> _DATA IN THIS EXERCISE_:
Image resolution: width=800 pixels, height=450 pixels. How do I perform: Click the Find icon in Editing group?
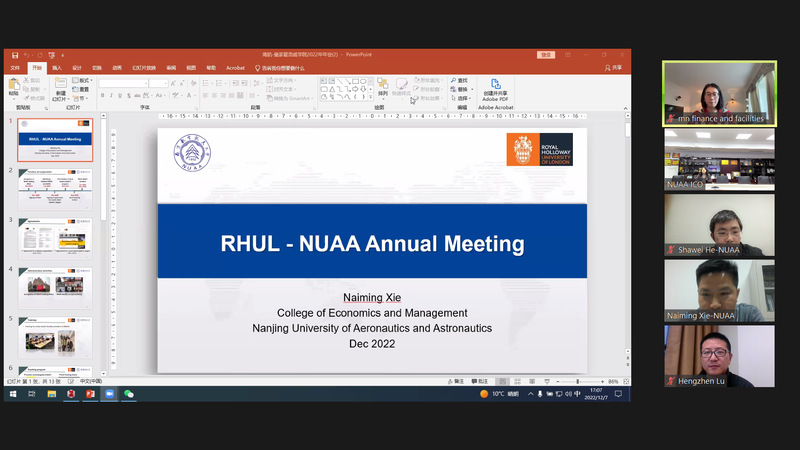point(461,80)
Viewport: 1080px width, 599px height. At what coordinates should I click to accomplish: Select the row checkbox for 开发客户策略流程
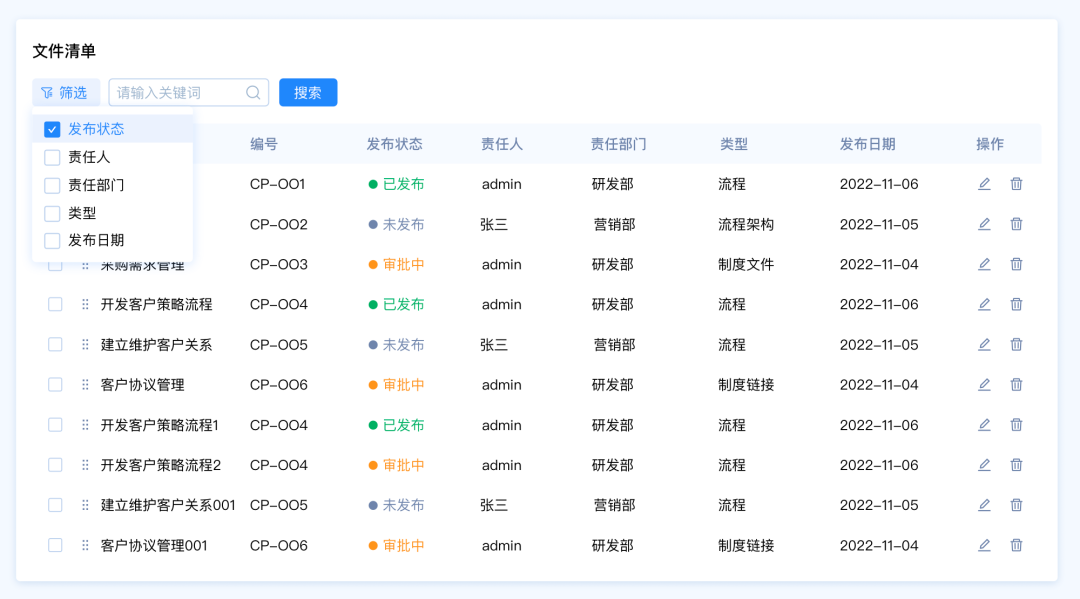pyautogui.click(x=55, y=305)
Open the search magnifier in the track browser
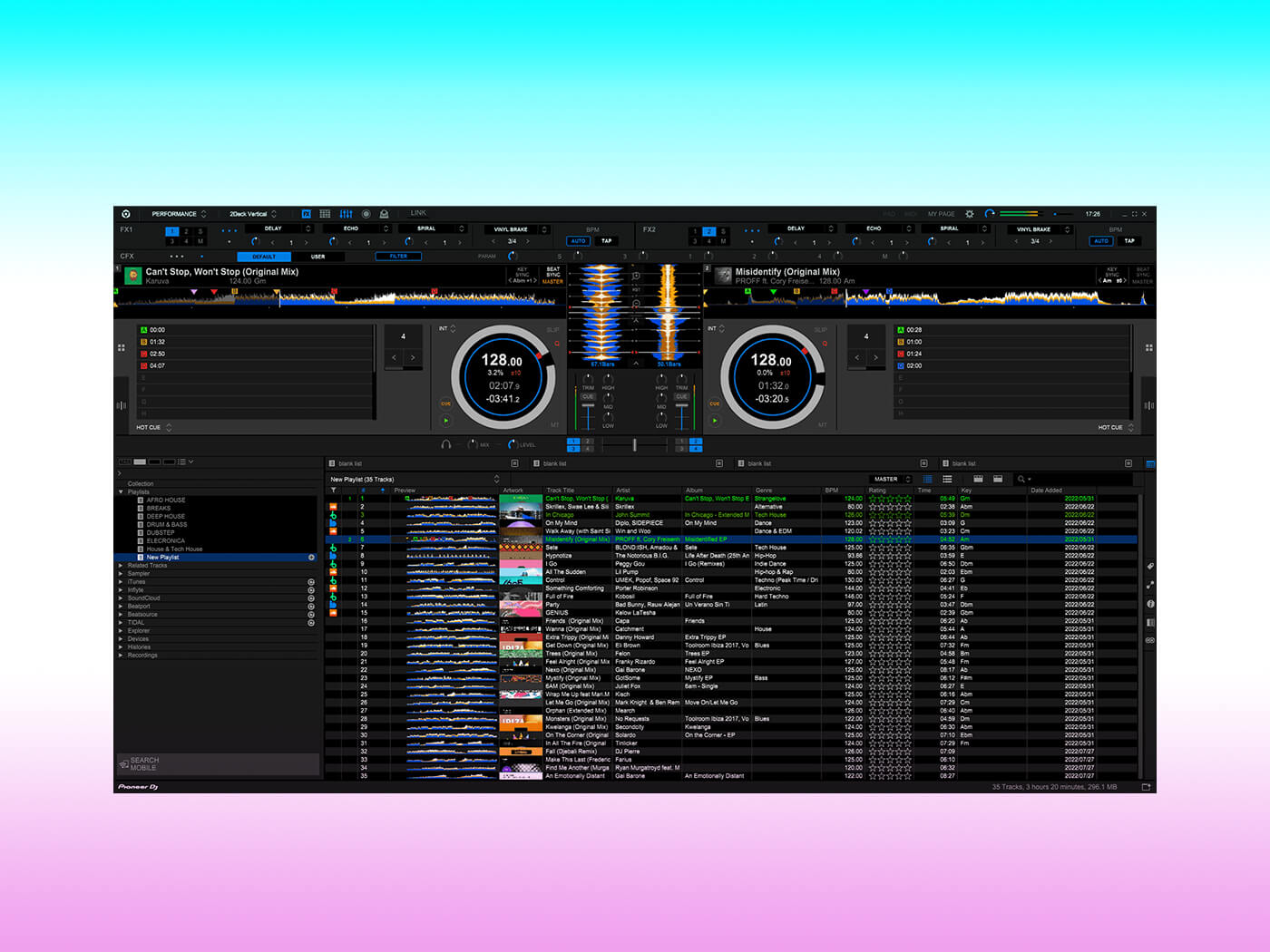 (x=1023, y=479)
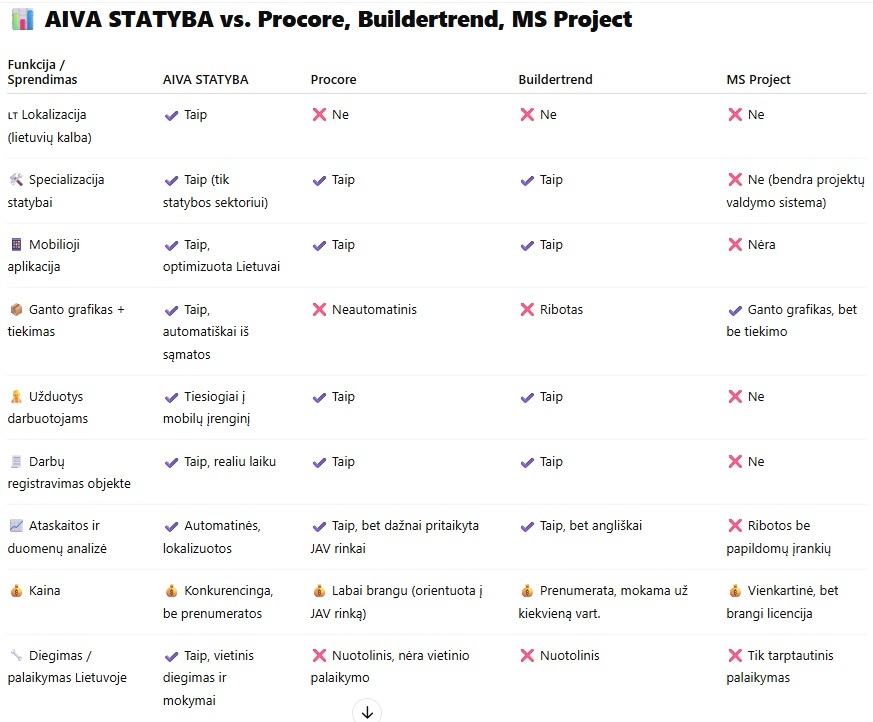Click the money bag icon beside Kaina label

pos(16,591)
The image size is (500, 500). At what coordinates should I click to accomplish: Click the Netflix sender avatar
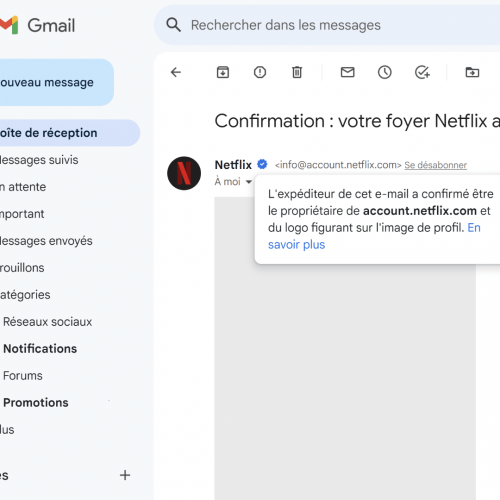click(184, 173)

> _PROBLEM_: Take the line containing "Viewport: 1080px width, 599px" as the first line and the last line of the data above as the final one, and output exactly the lines between them, inclusive, with no pictures.

> _ANSWER TO THE EXERCISE_:
Viewport: 1080px width, 599px height. At what coordinates should I click to accomplish: Select the row checkbox for 开发客户策略流程
pyautogui.click(x=55, y=305)
Open the search magnifier in the track browser
 (x=1023, y=479)
Click the money bag icon beside Kaina label

pos(16,591)
The image size is (500, 500). At what coordinates should I click to accomplish: Click the Netflix sender avatar
click(184, 173)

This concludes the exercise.